How students take time to destress during finals

Students advocate techniques to manage stress with impending finals anxiety

Emme Tucker, Staff Reporter

a woman touches her toes and smiles

Calvin Quisumbing
Quinn Laulainen of Ante Up combats her stress by dancing.

Allison O’Connor remembered sitting on the grass in Gas Works Park last spring. She sat in the warm sun and looked out across the water. She switched between reading a book and writing in her journal. She focused on sitting with nothing else but her thoughts. 

Last year, O’Connor, who is currently a senior majoring in sociology with a double minor in women’s studies and reconciliation studies, had to make a decision over spring break about taking the position of lead RA and journaling helped her think through it. 

“I journaled a lot that week about what I was thinking and feeling. It was really helpful to take a seemingly really big problem and make it a bit more tangible,” O’Connor said. 

People use different strategies to destress and scheduling time to destress can be beneficial. 

Similarly to O’Connor, Quinn Laulainen, a sophomore majoring in human development and family studies, and Alysse Mastromarino, a junior majoring in urban sociology and Spanish, also say that they have to schedule time in their days to pause and focus on themselves. Laulainen likes dancing and Mastromarino enjoys getting off campus and going outside. 

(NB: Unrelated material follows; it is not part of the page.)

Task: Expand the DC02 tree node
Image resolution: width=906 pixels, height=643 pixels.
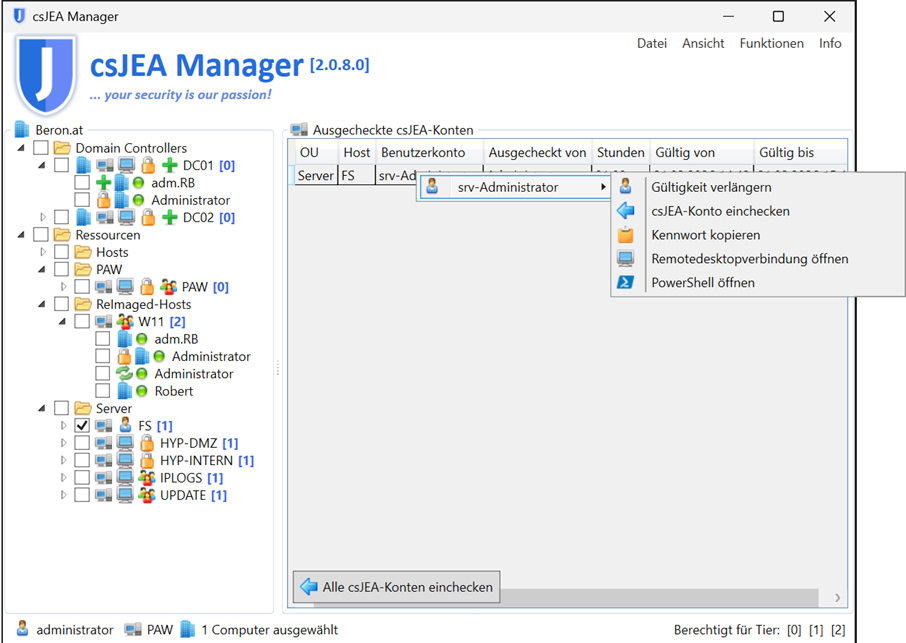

O’Connor began journaling as a way to cope with stress when she started college. Although she has always enjoyed journaling, this technique was recommended by her counselor in high school as a way to destress. She said that journaling is a way for her to sit down and unload mentally.

“I think the act of putting what I’m feeling on paper helps take the power away from it … when it’s on paper I can see everything that I’m concerned or stressed about,” O’Connor said. 

Keely Swan, who worked as a Mental Health Counselor at Western Oregon University, and currently works as a Behavioral Health Counselor for the Philomath School District said that exercise is another thing that is beneficial for students during finals week. 

“When finals are coming up, make sure you are physically doing something to get active … to get a lot of those stress hormones out of your body,” Swan said. 

When Laulainen gets stressed, she likes to get active and expresses her positive and negative emotions through dance.

“In general, [dance] helps me process. It’s just the way that I like to show emotion and creativity,” Laulainen said.

a woman stands by a tree and poses for a photo

Calvin Quisumbing
Alysse Mastromarino, a junior at SPU, combats stress by taking long walks outside and enjoying nature.

Laulainen also said that scheduling out her days leading up to finals is crucial to avoiding stress. 

“At least for me, what’s helpful is planning ahead. Reserve those library rooms now, plan out your study times and also plan out time to rest,” Laulainen said. 

If she cannot make it to a dance class, Laulainen will often walk along the canal, particularly when the weather gets warmer. She said that she reminds herself that she deserves a break sometimes.

Mastromarino also likes to spend time outside when she needs to destress. Mastromarino grew up in Santa Barbara, California and spent a lot of time outside, especially at the beach. She likes to go outside as a way to take a break from school work. 

Mastromarino said getting outside and off school grounds allows her time to pause. Her favorite place to get off campus is Golden Gardens Park, but she said that walking along the canal or hanging out at Gas Works Park is a great alternative. 

“Especially if I don’t bring my school work with me, then I’m forced to take a break,” Mastromarino said.  

Mastromarino is a Student Ministry Coordinator, a job that has allowed her to help students who may be dealing with stress or need help talking over tough issues. She said she reminds students to give themselves grace and peace when they are going through a rough time and to not be afraid to talk with their SMCs. 

Students can schedule time to talk with their SMCs about any stress that they may be experiencing, but they can also visit the Student Counseling Center on campus. 

Swan said students should take care of themselves and use the resources they have. She explained that counseling on campus is a great resource, especially if students are going beyond a productive level of stress. 

Both O’Connor and Laulainen used counseling to help them cope with stress and other issues they are facing. 

“It took me so long last year to go and actually ask for help … even if it’s just the littlest things it’s better to get the help than not have it,” Laulainen said. 

In the weeks leading up to finals, students can take time to destress in the ways that are most beneficial to them. Planning is key to fitting time for self-care into students’ schedules. 

“When you’re stressed there’s so much power in just naming it, whether it’s on paper, or with a person, or through an instrument, or through any other activity like a sport,” O’Connor said.